Die südsudanesische Regierung ist Angaben der Nachbarländern zufolge bereit für eine Waffenruhe. Dies habe die Regierung des Krisenlandes bei einem Treffen der Nachbarstaaten in der kenianischen Hauptstand Nairobi angekündigt.

Die Entscheidung der südsudanesischen Regierung sei von den Teilnehmern des Treffens begrüßt worden, teilte der äthiopische Außenminister Tedros Adhamon mit. Die Gewalt müsse unverzüglich beendet werden. Die Teilnehmer forderten die Rebellen auf, ebenfalls eine entsprechende Ankündigung zu machen. 

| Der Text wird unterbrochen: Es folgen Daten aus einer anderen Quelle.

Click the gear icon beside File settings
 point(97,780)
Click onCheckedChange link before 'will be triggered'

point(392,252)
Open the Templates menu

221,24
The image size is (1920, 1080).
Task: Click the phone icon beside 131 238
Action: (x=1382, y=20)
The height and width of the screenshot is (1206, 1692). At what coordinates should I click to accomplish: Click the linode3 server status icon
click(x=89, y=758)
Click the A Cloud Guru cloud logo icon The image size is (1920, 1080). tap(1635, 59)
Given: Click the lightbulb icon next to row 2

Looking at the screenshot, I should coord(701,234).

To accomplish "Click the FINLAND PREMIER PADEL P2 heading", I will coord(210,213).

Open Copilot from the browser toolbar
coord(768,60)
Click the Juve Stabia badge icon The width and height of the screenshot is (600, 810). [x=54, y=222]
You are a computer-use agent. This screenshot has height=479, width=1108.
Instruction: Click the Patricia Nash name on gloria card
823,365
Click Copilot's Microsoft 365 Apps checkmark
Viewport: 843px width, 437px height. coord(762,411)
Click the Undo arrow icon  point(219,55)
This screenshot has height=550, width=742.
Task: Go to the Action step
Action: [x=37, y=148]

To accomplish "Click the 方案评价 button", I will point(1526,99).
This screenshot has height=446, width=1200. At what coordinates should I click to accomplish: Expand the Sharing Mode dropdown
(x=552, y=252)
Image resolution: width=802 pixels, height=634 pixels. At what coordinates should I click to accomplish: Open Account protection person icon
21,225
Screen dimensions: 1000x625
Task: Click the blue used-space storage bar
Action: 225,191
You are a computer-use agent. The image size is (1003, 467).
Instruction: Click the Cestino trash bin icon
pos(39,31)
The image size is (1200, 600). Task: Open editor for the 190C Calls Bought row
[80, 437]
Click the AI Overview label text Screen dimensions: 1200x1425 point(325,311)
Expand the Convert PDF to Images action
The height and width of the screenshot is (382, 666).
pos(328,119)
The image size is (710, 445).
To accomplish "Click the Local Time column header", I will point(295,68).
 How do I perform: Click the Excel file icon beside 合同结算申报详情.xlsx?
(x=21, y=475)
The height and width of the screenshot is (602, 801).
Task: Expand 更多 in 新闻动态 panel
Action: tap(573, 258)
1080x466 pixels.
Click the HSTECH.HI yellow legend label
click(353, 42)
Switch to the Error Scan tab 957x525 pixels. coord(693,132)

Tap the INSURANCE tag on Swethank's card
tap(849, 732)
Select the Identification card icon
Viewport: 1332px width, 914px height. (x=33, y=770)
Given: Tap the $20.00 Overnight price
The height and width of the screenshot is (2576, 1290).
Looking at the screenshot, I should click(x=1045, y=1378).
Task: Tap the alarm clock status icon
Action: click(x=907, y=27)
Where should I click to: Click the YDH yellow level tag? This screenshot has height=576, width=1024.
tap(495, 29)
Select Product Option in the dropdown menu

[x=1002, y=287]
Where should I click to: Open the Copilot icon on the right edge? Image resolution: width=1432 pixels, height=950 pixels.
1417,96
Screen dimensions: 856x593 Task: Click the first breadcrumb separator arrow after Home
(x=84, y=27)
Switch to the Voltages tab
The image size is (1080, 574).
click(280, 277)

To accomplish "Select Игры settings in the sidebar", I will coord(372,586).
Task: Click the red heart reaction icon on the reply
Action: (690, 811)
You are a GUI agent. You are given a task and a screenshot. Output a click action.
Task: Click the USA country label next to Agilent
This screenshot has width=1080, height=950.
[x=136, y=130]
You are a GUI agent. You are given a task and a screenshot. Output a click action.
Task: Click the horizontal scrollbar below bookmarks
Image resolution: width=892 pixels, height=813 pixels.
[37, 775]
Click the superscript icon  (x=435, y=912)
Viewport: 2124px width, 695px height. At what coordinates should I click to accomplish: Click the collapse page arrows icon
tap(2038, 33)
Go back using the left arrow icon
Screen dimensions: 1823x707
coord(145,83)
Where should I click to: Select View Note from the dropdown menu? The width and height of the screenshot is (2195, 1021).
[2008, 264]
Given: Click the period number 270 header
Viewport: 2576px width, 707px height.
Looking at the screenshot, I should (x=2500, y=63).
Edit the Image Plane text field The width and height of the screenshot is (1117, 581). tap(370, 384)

In Nairobi berieten Staats-und Regierungschefs aus Kenia, Uganda, Äthiopien, Somalia und Dschibuti mit hochrangigen Vertretern aus dem Südsudan und dem Sudan über Auswege aus dem Konflikt. Sie forderten den Präsidenten Südsudans, Salva Kiir, und seinen ehemaligen Vize und heutigen Hauptwidersacher Riek Machar dazu auf, sich noch vor Jahresende an den Verhandlungstisch zu begeben. Keinesfalls würde ein Militärputsch gegen die amtierende Regierung in Juba hingenommen, hieß es.

Der Südsudan wird von einem ethnisch motivierten Machtkampf zwischen Präsident Kiir und Machar erschüttert. Beide gehören verschiedenen Volksgruppen an. Kiir hatte Machar im Juli als Vizepräsidenten entlassen und die Regierung aufgelöst. Machar wirft dem Präsidenten einen diktatorischen Stil vor und fordert dessen Rücktritt.